** Start PAGE EXCERPT **

The Octopus's Garden
Planning for Sea Level Rise Series
Who will be tending your vegetable garden when the ocean rises? An octopus? A seastar?
The Octopus's Garden series features experts on sea level rise from a wide variety of backgrounds who will address ways we can adapt and build resilience, with a focus on local to global challenges and solutions.
Grand finale of the series
November 8, 2017 - 7pm, SFU Centre for Dialogue
Sea Level Rise - The Big Picture
SFU's Adaptation to Climate Change Team (ACT), the Pacific Water Research Centre in Faculty of Environment and Dialogue Programs in partnership with the Pacific Institute for Climate Solutions, the City of Vancouver, Vancouver Board of Parks and Recreation and the Vancouver Aquarium are pleased to invite you to the last talk in the Octopus’s Garden Series featuring John Englander, Oceanographer, Consultant and Leading Expert on Sea Level Rise, Florida, USA and Gil Kelley, Chief Planner and General Manager of Planning, Urban Design and Sustainability, City of Vancouver and Dr. Sybil Seitzinger, Executive director of the Pacific Institute for Climate Solutions.
When: November 8, 2017, 7:00 pm - 9:00 pm
Where: SFU Centre for Dialogue
Reservations: This talk is free and open to everyone. Reservations are recommended as seating is limited.

** End PAGE EXCERPT **
** Start RECORD LIST **

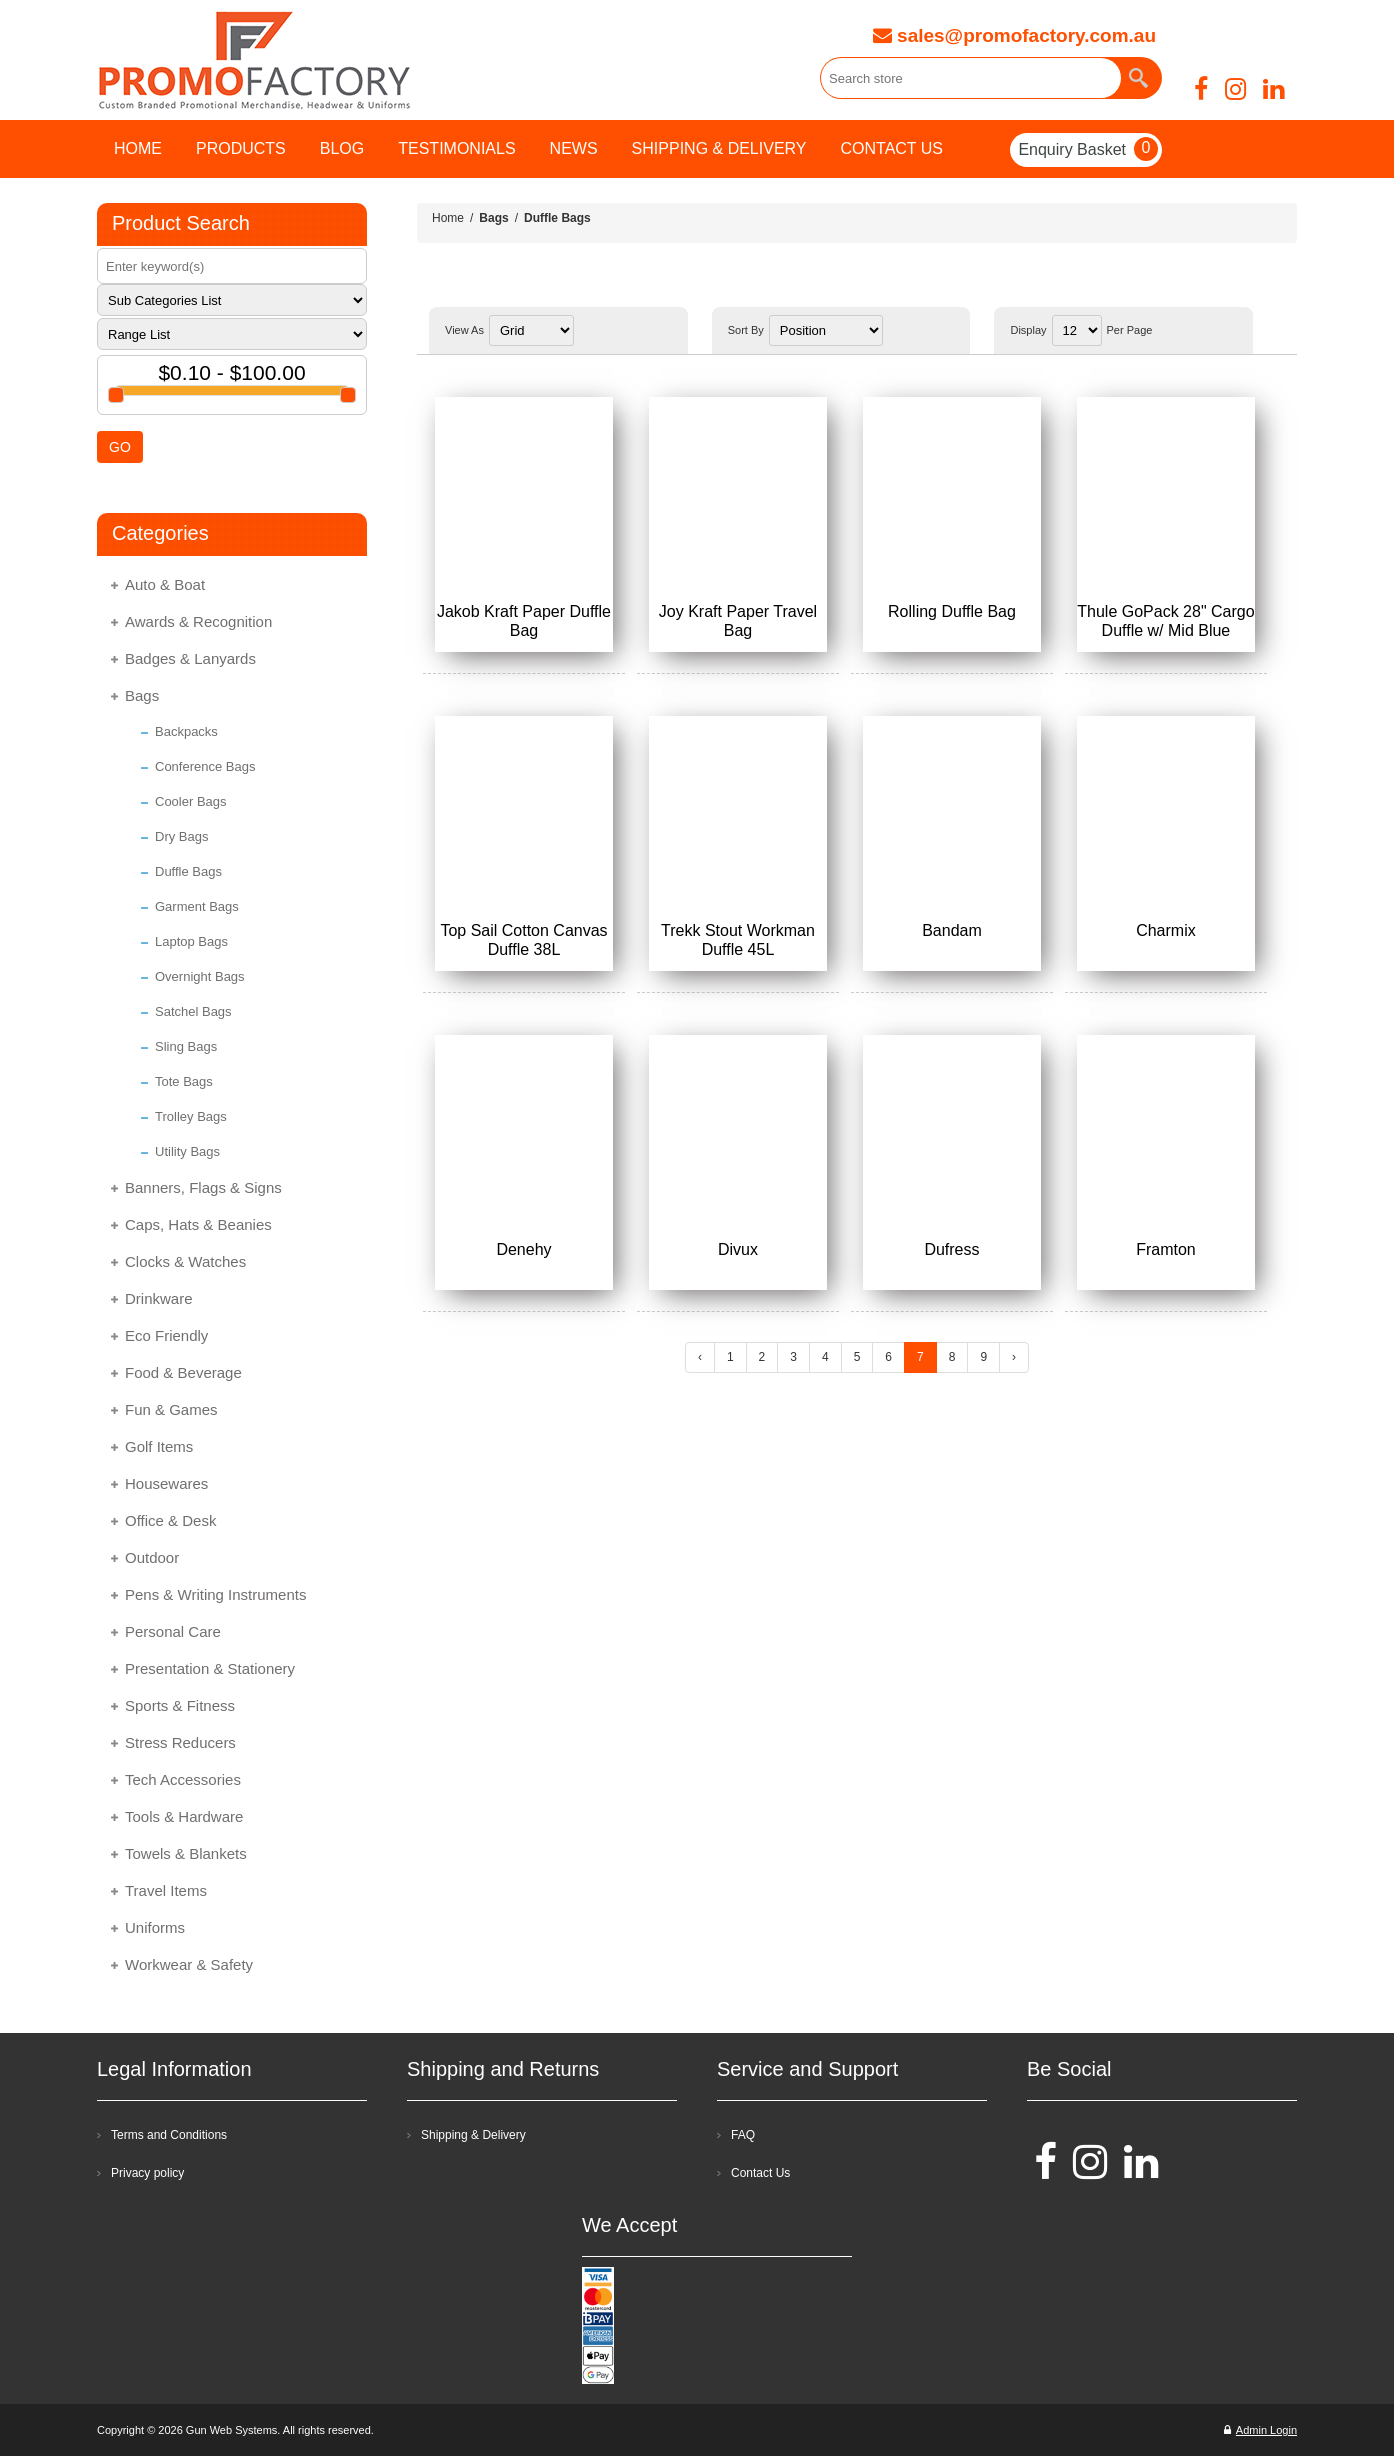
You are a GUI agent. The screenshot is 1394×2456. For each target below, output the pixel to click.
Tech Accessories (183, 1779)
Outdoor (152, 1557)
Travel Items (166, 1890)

** End RECORD LIST **
** Start RECORD LIST **

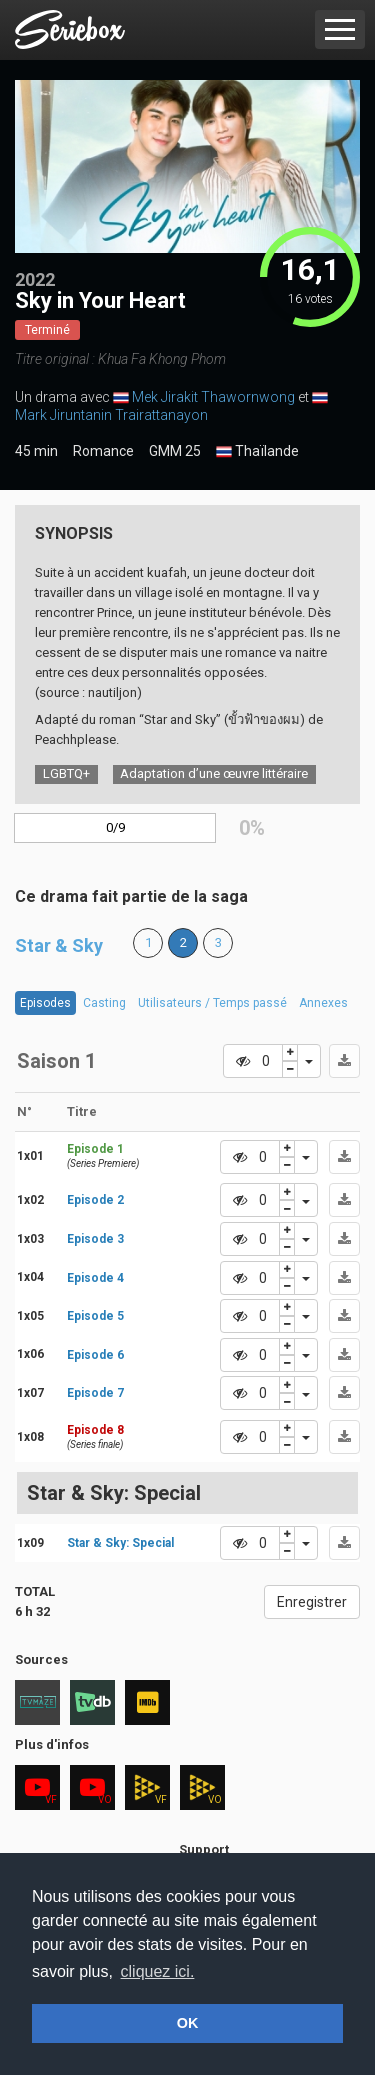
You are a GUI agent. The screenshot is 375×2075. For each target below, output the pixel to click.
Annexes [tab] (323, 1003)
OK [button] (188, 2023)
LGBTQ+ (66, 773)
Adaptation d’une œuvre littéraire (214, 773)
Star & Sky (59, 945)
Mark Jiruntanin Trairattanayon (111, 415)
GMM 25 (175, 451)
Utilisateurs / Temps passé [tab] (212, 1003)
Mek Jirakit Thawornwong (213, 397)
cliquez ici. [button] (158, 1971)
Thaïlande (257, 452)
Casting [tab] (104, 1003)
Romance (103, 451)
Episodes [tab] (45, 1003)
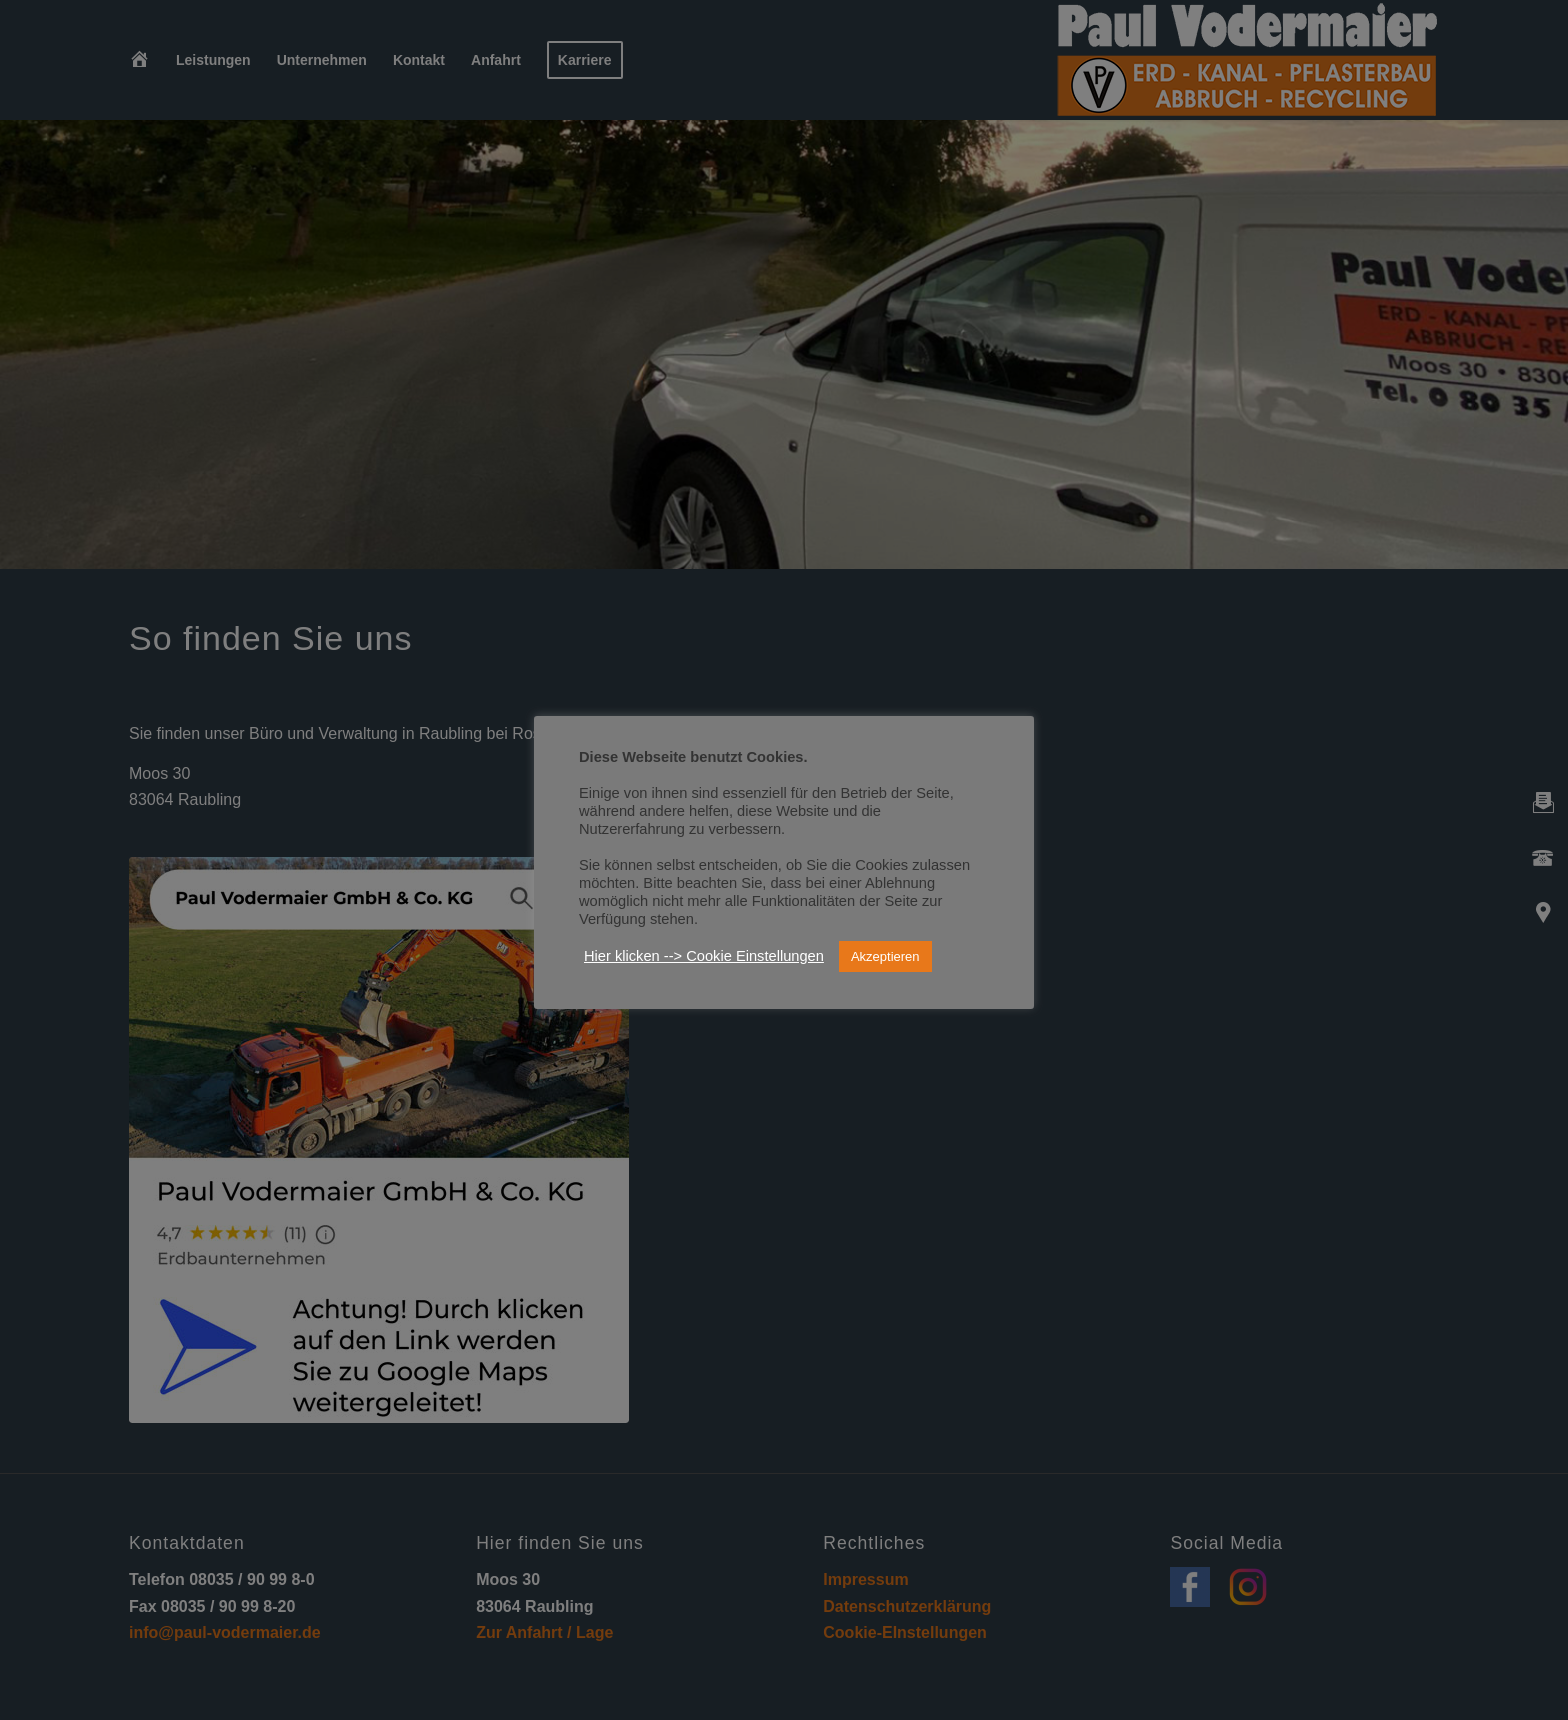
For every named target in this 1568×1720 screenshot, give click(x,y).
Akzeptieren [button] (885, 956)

** End RECORD LIST **
** Start RECORD LIST **

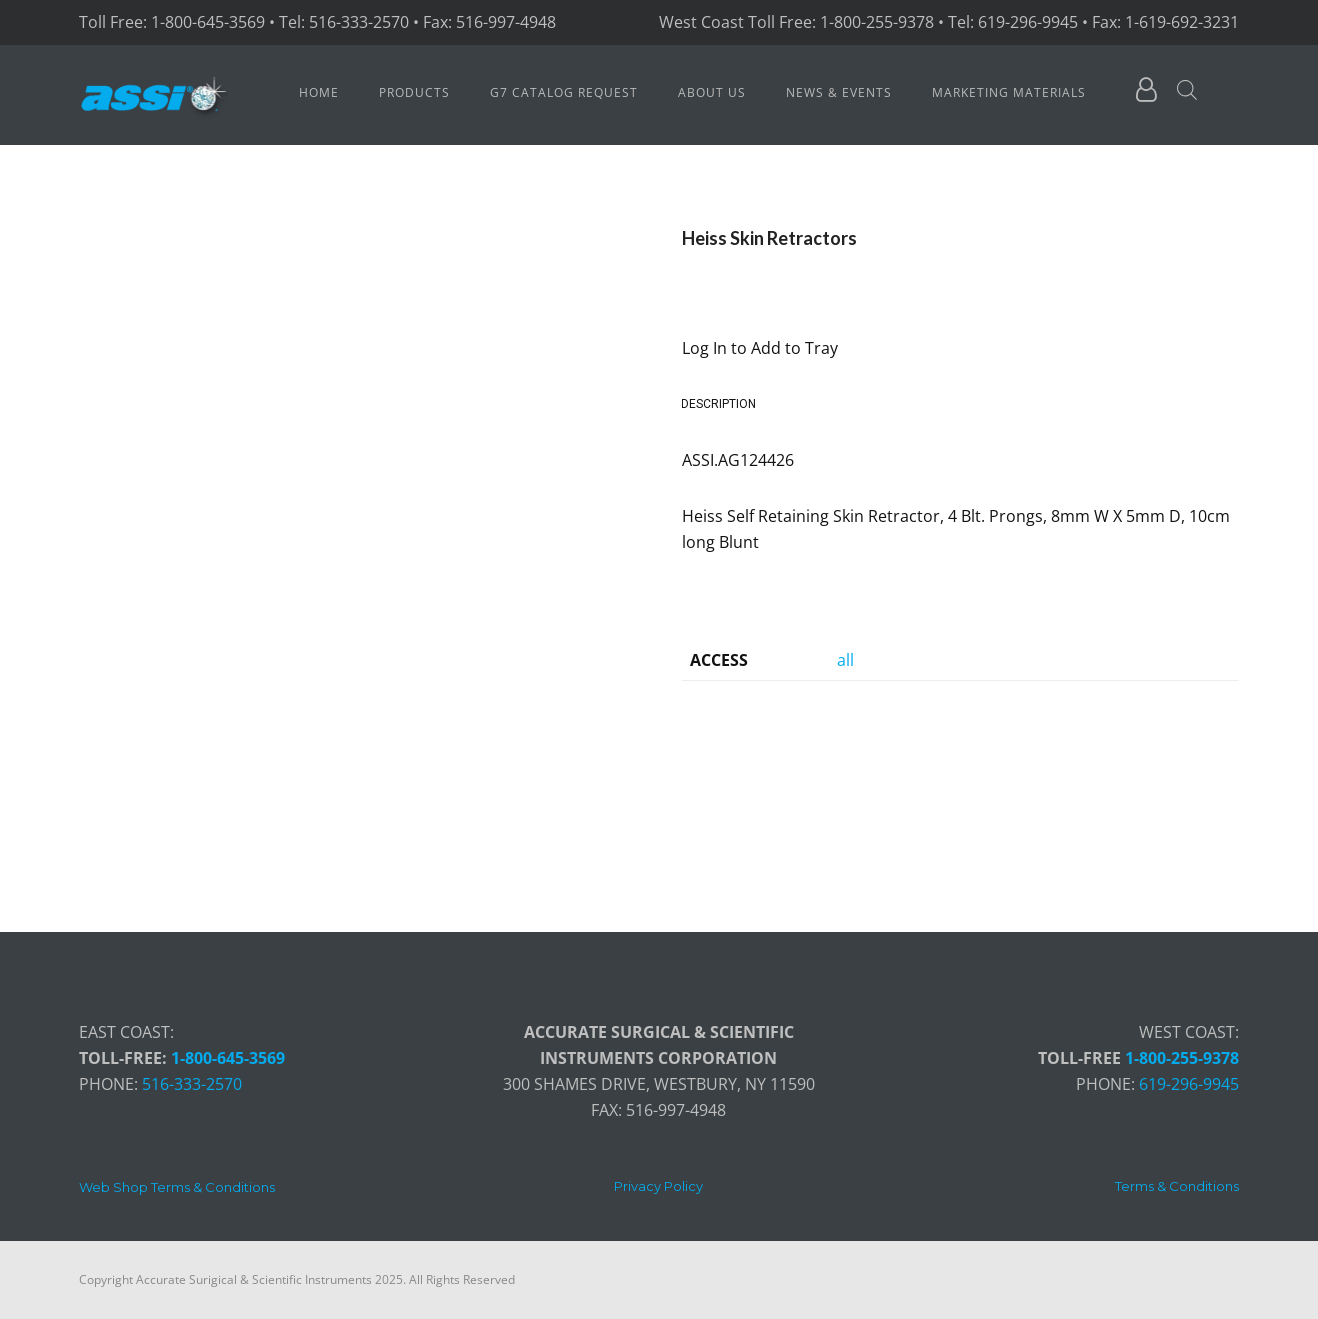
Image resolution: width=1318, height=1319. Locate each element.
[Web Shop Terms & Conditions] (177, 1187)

** End RECORD LIST **

#### DIRECTION 1
Translate this sentence from the event page into Spanish: "Who will be tending your vegetable garden when the ocean rises?"
#### DIRECTION 2
Reproduce the event page word for word, from "The Octopus's Garden series" up to and including "challenges and solutions.".
#### DIRECTION 3
Answer these questions using the event page:
(a) What is the title of the final talk in the series?
(b) Between what hours does the talk take place?
(c) What position does Gil Kelley hold at the City of Vancouver?

#### COMPLETE ANSWER 1
¿Quién cuidará tu huerto cuando suba el océano?

#### COMPLETE ANSWER 2
The Octopus's Garden series features experts on sea level rise from a wide variety of backgrounds who will address ways we can adapt and build resilience, with a focus on local to global challenges and solutions.

#### COMPLETE ANSWER 3
(a) Sea Level Rise - The Big Picture
(b) 7:00 pm to 9:00 pm
(c) Chief Planner and General Manager of Planning, Urban Design and Sustainability